Comment 17 Paolo Bonzini 2010-11-19 13:41:10 UTC
> > I agree that the effect of this patch is a bit "magic" (e.g. if I start two
> > compilations and I fine tune the shortest to use "make -j2" and the longest to
> > use "make -j8", that won't work).  
> 
> I'm not sure it really matters if we break that, though.

FWIW I agree.
Comment 18 Christian Persch 2010-12-11 18:51:36 UTC
I prefer the approach from the 2nd patch, that is, adding a new flag for this (and possibly also a string property to specify the name of the cgroup?).

However, as to actually setting this cgroup up, I'm not sure vte is the right place to do this.

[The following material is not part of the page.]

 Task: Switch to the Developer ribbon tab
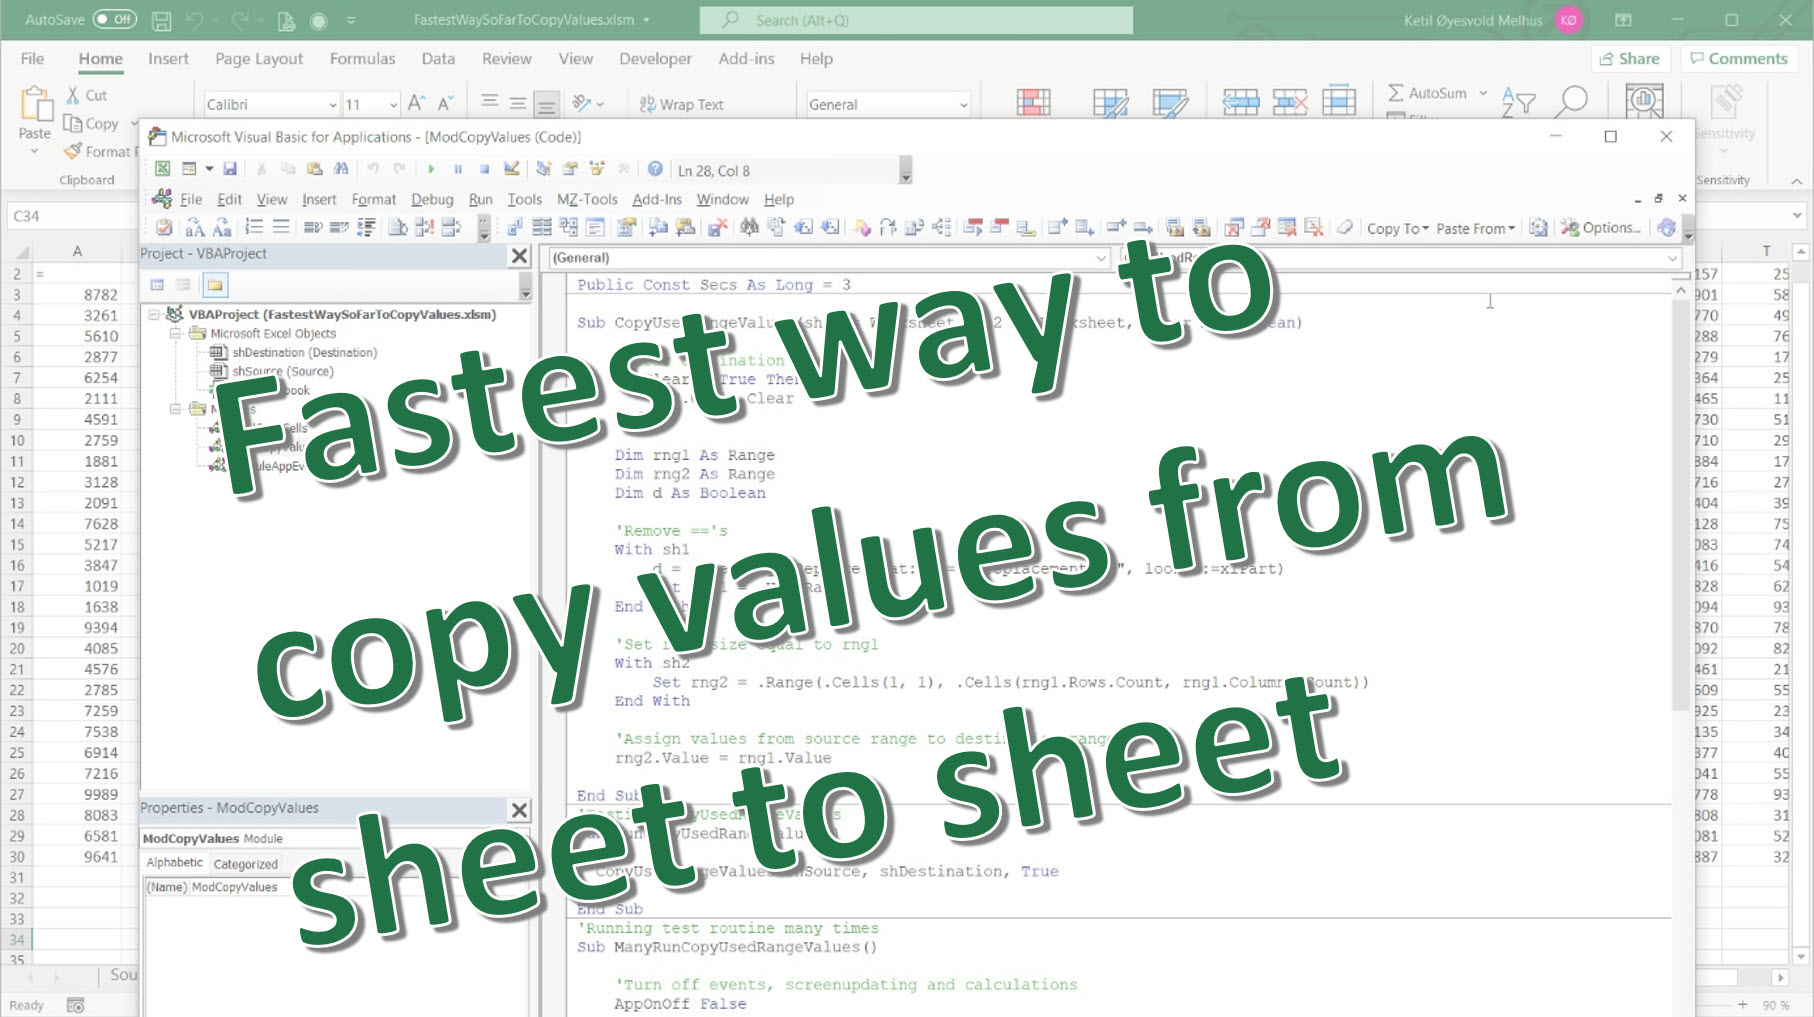[654, 58]

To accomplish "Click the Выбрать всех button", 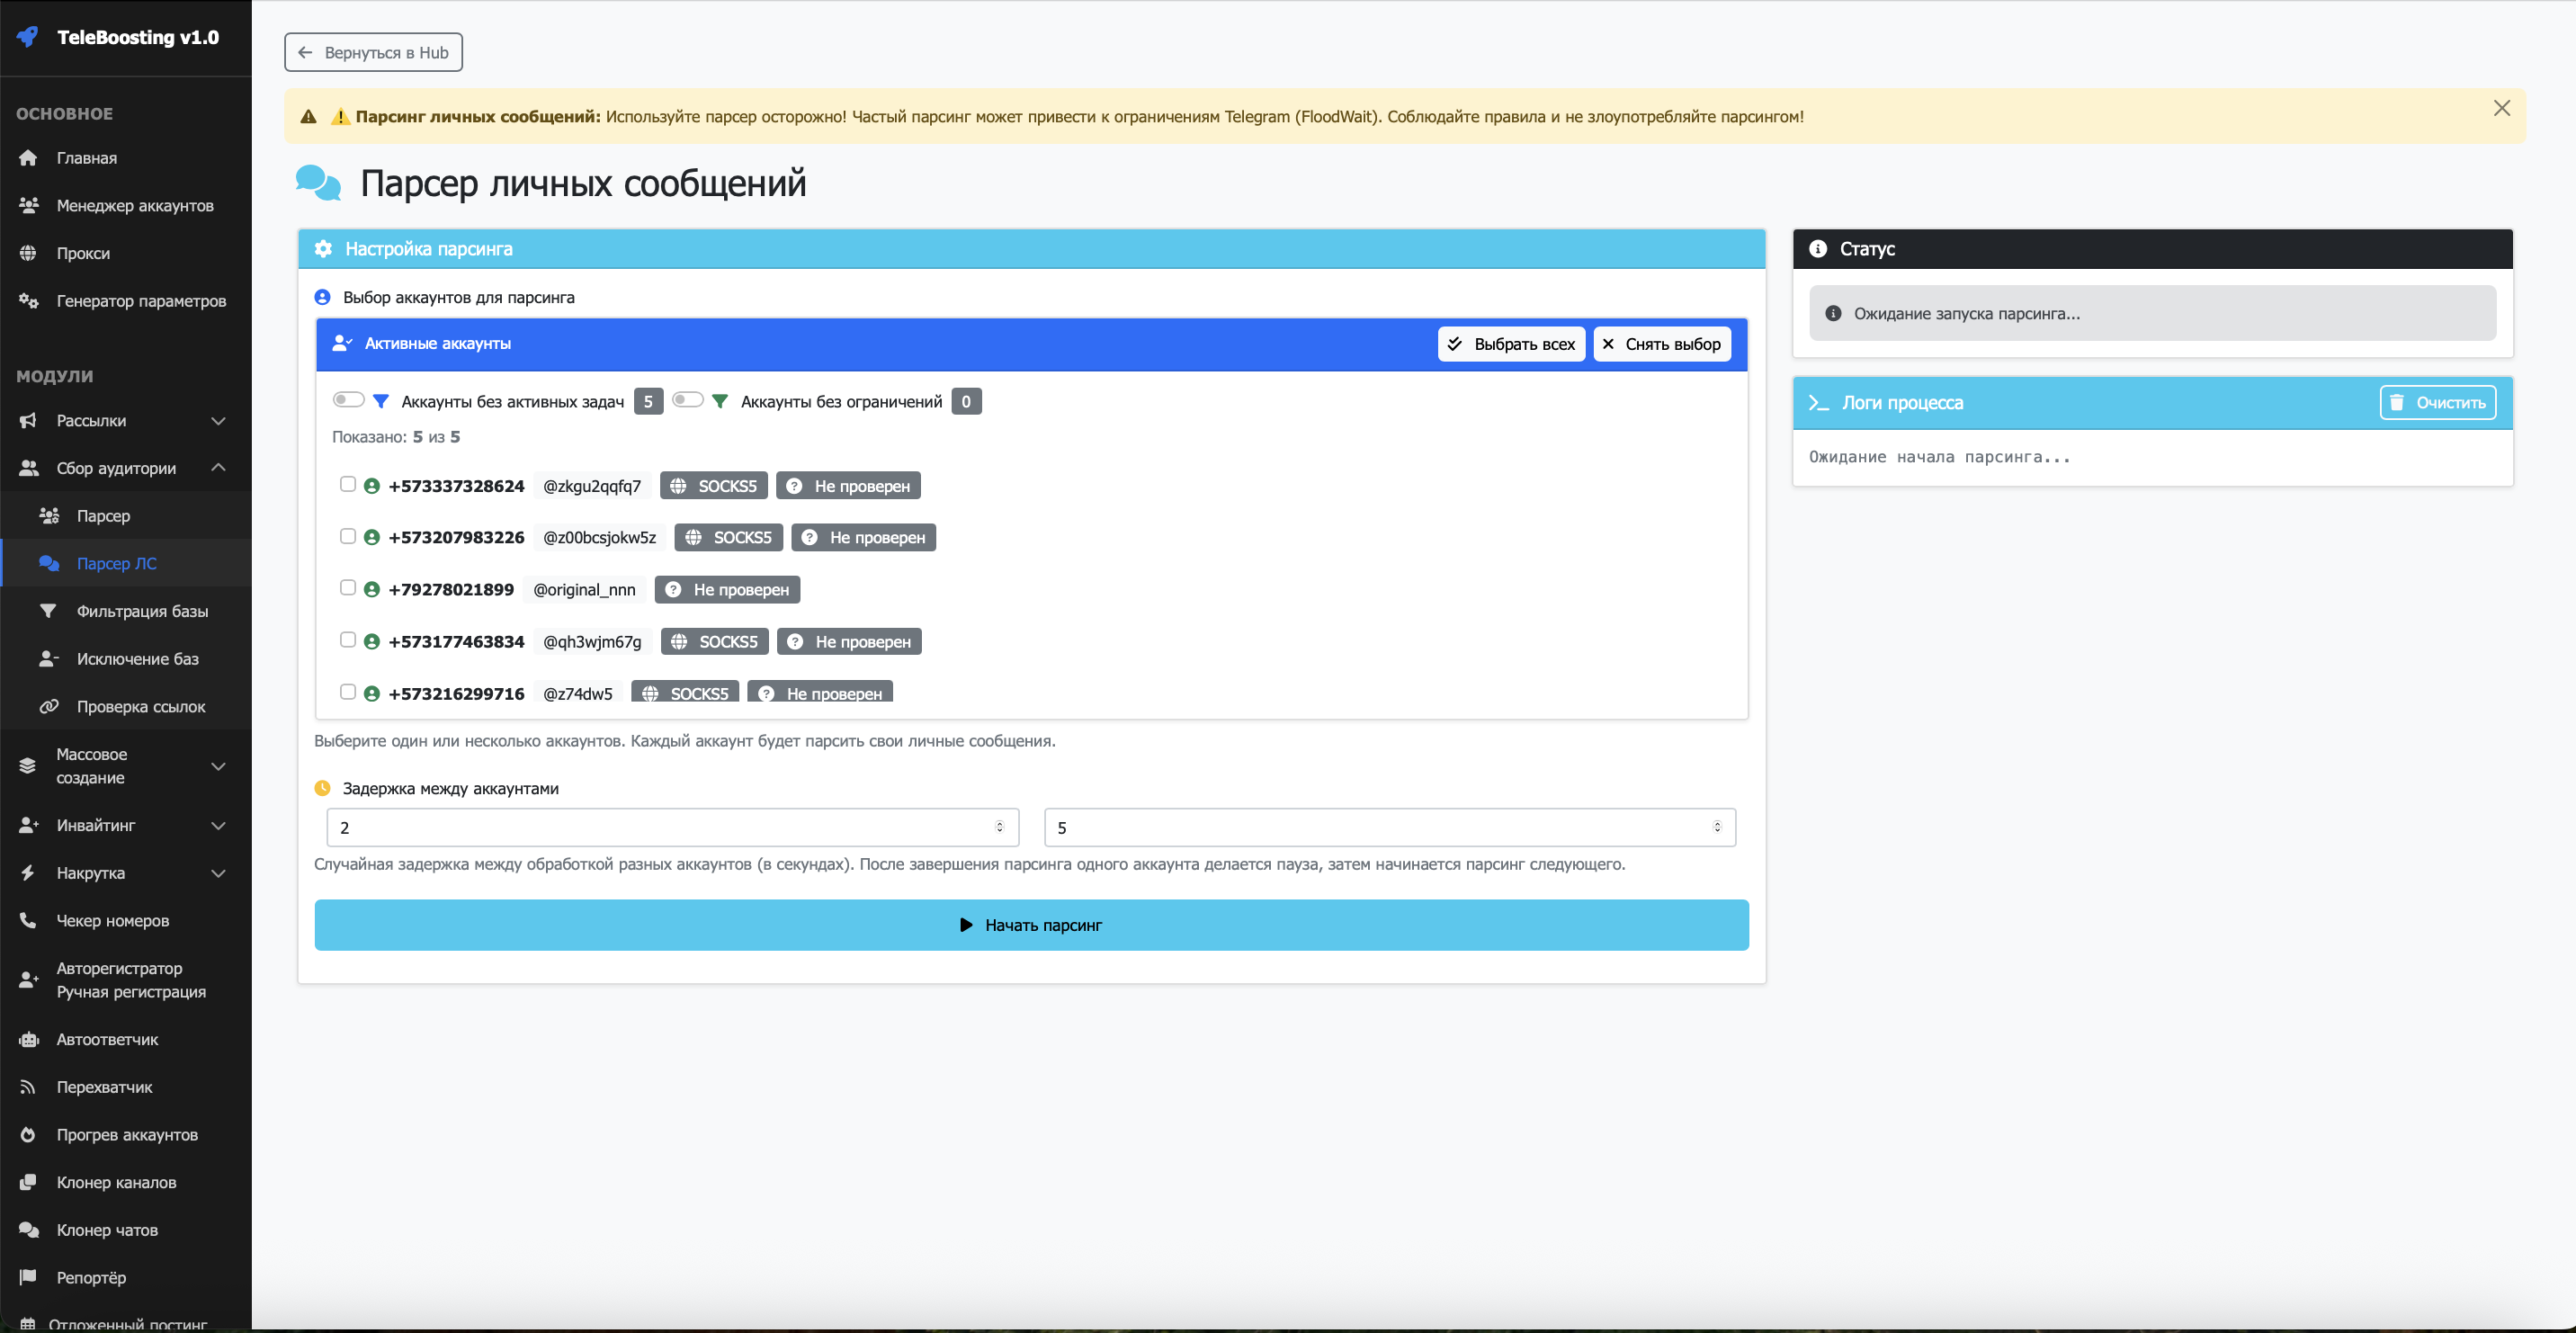I will 1511,344.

We already have a gnome-pty-helper process that does create the pty and updates lastlog and [uw]tmp; wouldn't that fit better in there? 

BTW, I have been meaning to ask if these tasks of gnome-pty-helper could be taken over by systemd or ConsoleKit (which I think Lennart has said he wants to merge with systemd) ?
Comment 19 Christian Persch 2011-08-16 17:46:03 UTC
I proposed to let the session systemd handle this; see http://lists.freedesktop.org/archives/systemd-devel/2011-June/002698.html and Lennart's reply at http://lists.freedesktop.org/archives/systemd-devel/2011-July/002802.html .
Comment 20 Christian Persch 2020-04-27 20:23:09 UTC
vte 0.60 moves the child process to their own systemd scope, so this should be fixed.